EXCERPT TO READ>
────
New buildings that get special tax or zoning breaks in return for affordable housing will have to build a single entrance and common spaces for tenants of all of the apartments — the infamous “poor doors” have been banned.
Two years after the term poor door was coined in West Side Rag, the state legislature passed a bill that included the line “Affordable units shall share the same common entrances and common areas as market rate units,” the Post reported. At least two Upper West Side buildings (here and here) that received permits before the ban will have the separate entrances.
The same bill extends the 421-a tax law for another year, with limits on condo projects that can use the break. The new tax law, hashed out in typical Albany backroom fashion, is unlikely to result in as much new housing as was expected under the bill endorsed by Mayor de Blasio and city real estate executives.
Before 2009, developers had to intersperse affordable-housing units throughout a building. The poor door loophole, passed under Mayor Bloomberg in 2009, didn’t spur the building of much affordable housing — just a few hundred units at most.
────
MATERIAL>
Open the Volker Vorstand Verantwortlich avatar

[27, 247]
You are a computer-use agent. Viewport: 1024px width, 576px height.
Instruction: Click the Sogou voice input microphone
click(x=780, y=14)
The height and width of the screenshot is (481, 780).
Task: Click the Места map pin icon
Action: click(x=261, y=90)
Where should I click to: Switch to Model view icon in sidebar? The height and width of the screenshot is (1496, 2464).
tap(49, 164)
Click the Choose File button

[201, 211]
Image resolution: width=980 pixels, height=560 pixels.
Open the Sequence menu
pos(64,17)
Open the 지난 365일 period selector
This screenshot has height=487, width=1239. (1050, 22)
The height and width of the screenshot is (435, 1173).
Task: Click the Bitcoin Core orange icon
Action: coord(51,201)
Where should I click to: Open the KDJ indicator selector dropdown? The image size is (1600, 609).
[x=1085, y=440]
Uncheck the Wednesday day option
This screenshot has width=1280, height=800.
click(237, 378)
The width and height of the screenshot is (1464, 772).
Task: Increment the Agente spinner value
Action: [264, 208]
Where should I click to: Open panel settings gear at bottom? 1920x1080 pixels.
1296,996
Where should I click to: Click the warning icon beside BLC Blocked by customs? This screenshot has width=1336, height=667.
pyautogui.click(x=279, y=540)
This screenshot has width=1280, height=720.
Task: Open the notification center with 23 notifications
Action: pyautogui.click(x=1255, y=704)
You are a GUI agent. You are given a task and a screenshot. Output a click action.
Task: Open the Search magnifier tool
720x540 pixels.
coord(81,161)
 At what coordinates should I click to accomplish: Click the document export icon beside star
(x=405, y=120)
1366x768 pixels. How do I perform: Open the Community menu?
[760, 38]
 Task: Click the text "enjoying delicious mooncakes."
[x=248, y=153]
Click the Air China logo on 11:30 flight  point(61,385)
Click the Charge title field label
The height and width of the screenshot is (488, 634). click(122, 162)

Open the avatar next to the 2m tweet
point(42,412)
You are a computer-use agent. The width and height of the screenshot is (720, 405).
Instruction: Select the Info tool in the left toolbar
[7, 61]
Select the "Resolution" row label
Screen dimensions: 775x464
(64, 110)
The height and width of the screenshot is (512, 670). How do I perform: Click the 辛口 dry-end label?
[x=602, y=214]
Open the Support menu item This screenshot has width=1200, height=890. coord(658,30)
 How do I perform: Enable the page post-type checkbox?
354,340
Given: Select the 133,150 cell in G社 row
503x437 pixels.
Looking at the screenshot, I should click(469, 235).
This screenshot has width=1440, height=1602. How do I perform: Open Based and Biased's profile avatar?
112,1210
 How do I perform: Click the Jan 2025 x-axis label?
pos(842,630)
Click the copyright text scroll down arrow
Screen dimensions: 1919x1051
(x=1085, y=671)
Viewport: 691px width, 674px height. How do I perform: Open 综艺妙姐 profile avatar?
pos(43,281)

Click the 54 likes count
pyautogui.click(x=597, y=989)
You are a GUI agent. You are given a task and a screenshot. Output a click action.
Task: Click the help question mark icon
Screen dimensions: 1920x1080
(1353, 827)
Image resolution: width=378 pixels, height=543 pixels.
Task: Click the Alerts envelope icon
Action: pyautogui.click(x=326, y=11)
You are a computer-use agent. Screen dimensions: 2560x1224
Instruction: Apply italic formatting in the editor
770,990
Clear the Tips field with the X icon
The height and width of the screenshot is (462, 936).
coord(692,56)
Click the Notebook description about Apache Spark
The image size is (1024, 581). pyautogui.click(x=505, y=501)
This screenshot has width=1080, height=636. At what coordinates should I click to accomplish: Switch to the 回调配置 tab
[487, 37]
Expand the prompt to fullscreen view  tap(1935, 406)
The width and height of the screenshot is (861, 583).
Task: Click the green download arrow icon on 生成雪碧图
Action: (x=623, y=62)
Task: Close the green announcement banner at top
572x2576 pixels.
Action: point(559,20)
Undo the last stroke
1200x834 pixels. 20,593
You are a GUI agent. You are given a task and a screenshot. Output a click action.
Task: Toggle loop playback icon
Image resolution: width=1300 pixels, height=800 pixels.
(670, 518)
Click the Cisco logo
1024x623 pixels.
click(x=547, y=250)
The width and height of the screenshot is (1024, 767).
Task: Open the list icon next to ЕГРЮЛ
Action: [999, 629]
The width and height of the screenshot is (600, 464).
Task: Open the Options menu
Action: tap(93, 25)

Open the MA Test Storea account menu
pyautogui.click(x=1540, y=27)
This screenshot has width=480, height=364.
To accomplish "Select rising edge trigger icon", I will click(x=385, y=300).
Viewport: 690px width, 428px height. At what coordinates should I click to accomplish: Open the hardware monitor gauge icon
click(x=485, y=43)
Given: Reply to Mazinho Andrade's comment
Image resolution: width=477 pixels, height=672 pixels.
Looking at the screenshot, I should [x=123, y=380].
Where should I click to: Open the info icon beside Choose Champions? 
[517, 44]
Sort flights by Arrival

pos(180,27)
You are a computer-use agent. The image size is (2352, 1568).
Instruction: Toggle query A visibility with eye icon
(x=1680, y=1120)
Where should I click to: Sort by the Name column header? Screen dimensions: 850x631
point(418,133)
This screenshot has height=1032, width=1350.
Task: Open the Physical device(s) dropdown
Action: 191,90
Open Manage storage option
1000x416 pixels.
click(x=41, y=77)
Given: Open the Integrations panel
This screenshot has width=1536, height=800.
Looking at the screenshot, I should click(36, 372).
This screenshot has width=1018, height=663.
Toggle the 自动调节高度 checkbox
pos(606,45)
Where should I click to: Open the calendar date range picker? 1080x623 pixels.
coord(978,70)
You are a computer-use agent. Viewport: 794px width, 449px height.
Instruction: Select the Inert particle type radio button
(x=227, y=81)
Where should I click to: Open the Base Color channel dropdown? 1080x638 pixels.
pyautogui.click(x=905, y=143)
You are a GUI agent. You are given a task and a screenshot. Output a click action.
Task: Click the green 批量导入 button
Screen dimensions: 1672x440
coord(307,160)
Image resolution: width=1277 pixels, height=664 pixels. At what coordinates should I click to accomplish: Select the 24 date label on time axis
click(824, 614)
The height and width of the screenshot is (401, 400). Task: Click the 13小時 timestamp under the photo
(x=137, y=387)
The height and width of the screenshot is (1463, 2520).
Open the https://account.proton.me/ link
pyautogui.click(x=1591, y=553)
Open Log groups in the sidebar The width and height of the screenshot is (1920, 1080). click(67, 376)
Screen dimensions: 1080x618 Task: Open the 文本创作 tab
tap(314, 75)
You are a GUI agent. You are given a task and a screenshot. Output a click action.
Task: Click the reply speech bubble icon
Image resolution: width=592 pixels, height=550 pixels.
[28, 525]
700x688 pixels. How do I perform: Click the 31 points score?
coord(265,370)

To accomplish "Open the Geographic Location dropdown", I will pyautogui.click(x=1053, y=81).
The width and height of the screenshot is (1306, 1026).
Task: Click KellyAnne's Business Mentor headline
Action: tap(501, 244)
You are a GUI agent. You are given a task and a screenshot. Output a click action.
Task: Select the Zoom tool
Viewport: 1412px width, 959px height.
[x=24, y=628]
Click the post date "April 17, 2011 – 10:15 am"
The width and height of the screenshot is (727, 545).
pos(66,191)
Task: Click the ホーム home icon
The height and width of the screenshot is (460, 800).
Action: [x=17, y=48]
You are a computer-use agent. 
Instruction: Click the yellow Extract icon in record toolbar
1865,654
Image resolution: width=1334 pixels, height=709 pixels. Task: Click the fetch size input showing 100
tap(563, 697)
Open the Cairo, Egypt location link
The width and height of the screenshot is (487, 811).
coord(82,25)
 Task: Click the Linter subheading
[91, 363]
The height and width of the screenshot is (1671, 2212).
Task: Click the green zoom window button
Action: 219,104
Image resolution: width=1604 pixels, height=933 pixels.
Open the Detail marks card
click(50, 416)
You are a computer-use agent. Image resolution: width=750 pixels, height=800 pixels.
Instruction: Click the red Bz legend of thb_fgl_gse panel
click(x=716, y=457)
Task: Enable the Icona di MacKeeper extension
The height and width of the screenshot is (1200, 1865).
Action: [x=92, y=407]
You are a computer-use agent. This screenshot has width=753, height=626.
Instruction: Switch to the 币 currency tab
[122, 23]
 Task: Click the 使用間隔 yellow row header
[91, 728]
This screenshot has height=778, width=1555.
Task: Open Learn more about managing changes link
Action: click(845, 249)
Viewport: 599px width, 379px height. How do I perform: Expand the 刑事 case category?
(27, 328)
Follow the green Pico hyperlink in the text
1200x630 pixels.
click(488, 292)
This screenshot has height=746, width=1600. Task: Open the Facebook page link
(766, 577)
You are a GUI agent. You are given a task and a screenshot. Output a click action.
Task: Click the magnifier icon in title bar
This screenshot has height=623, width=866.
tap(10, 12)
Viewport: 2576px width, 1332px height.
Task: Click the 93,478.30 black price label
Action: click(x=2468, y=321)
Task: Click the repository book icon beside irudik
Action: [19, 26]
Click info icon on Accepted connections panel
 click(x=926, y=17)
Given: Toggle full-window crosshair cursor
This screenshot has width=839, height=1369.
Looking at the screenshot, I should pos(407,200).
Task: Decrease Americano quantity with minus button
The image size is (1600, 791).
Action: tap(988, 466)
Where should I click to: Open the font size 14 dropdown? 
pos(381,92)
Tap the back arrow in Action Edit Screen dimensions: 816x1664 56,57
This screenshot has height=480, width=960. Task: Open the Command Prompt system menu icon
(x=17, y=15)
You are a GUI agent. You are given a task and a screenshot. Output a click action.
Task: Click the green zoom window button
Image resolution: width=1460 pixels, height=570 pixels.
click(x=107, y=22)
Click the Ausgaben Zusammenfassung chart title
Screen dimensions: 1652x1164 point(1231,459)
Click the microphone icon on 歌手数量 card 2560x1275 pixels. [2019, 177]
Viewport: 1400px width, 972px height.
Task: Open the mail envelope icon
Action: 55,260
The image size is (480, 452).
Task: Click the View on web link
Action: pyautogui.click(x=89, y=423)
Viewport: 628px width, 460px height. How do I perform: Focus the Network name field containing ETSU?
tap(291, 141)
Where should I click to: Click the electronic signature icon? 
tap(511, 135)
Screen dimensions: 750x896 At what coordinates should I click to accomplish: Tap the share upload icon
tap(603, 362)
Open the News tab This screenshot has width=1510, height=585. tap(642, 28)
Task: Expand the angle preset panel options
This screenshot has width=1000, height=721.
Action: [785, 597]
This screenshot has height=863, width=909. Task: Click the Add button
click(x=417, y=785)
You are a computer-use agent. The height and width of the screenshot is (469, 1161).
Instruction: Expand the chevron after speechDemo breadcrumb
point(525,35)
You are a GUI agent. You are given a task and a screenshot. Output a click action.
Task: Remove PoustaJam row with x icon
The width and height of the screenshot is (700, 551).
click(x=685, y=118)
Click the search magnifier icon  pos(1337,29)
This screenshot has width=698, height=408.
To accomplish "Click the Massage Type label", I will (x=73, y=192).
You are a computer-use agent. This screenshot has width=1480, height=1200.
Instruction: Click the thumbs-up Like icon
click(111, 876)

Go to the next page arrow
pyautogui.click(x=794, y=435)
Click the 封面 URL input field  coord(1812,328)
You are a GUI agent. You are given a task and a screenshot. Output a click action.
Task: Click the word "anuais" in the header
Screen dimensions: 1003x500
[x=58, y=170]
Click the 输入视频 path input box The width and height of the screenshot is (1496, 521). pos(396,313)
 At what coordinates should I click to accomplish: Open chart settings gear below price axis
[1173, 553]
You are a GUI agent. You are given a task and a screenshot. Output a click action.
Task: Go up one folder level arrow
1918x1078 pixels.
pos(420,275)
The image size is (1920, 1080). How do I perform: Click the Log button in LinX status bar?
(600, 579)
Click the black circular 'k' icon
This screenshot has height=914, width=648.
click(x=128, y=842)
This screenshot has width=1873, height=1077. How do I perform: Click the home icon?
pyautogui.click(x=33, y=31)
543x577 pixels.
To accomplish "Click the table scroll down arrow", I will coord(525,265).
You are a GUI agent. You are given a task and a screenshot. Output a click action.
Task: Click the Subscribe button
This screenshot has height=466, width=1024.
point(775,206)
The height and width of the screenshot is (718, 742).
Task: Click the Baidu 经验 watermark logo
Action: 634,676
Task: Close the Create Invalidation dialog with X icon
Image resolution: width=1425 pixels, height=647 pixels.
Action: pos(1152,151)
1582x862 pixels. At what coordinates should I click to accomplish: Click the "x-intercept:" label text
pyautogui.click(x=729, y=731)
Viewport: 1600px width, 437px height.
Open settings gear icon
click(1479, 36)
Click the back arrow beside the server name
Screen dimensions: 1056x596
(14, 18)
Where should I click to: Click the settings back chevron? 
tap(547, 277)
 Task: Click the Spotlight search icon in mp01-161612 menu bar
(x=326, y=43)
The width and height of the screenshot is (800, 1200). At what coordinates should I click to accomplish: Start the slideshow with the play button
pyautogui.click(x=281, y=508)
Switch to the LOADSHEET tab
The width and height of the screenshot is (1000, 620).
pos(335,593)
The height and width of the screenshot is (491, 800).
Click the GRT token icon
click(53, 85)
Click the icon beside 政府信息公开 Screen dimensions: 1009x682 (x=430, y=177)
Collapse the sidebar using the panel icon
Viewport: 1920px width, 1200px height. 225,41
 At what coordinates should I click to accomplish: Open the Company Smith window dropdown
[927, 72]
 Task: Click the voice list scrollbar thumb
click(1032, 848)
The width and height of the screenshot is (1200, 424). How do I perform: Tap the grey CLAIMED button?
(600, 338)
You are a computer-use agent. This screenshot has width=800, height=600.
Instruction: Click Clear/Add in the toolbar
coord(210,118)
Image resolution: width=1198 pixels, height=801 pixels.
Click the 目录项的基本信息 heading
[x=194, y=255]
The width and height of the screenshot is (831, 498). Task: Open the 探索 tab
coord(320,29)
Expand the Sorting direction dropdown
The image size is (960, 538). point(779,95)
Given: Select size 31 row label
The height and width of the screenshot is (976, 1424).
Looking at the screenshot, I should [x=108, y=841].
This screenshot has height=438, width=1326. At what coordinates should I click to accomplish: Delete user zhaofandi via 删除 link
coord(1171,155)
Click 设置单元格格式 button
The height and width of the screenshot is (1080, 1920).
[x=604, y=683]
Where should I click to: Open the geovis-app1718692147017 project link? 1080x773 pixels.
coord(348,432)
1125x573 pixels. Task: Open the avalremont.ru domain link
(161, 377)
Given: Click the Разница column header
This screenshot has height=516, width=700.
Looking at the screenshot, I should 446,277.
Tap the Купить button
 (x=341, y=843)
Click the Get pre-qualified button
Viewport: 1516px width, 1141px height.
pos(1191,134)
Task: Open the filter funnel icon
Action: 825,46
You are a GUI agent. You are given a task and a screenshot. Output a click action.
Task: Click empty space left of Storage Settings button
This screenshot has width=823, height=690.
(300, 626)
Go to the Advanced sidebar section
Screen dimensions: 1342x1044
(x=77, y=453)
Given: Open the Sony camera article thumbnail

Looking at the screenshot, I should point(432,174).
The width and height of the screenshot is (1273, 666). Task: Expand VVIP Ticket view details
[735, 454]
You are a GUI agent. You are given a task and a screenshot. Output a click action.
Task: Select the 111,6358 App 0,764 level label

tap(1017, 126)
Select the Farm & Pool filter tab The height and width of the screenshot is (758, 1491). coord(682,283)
────
TASKS>
a - According to the article on the poor-door ban, in what year was the poor door loophole passed, and under which mayor?
b - Continue the article on the poor-door ban, beginning after its final sentence.
The data above are separate material, unrelated to the article on the poor-door ban.

IN RESPONSE>
a - It was passed in 2009 under Mayor Bloomberg.

b -
hurrah!
question: does a building gym count as a “common area”?
Common areas should be clearly defined by the regulations that govern housing. There are minimum standards and responsibilities than are needed to be defined. A gym is not a required amenity but windows and water are. If the owner wants to give you a key for a dark room in the basement and wants to charge you more for it he can. If its in your lease and you are paying for it, you have every right to use it. Negotiating access might be something that can be attempted but it is not a civil right to have access to that room. Until a gym is legally defined as a common space, its not.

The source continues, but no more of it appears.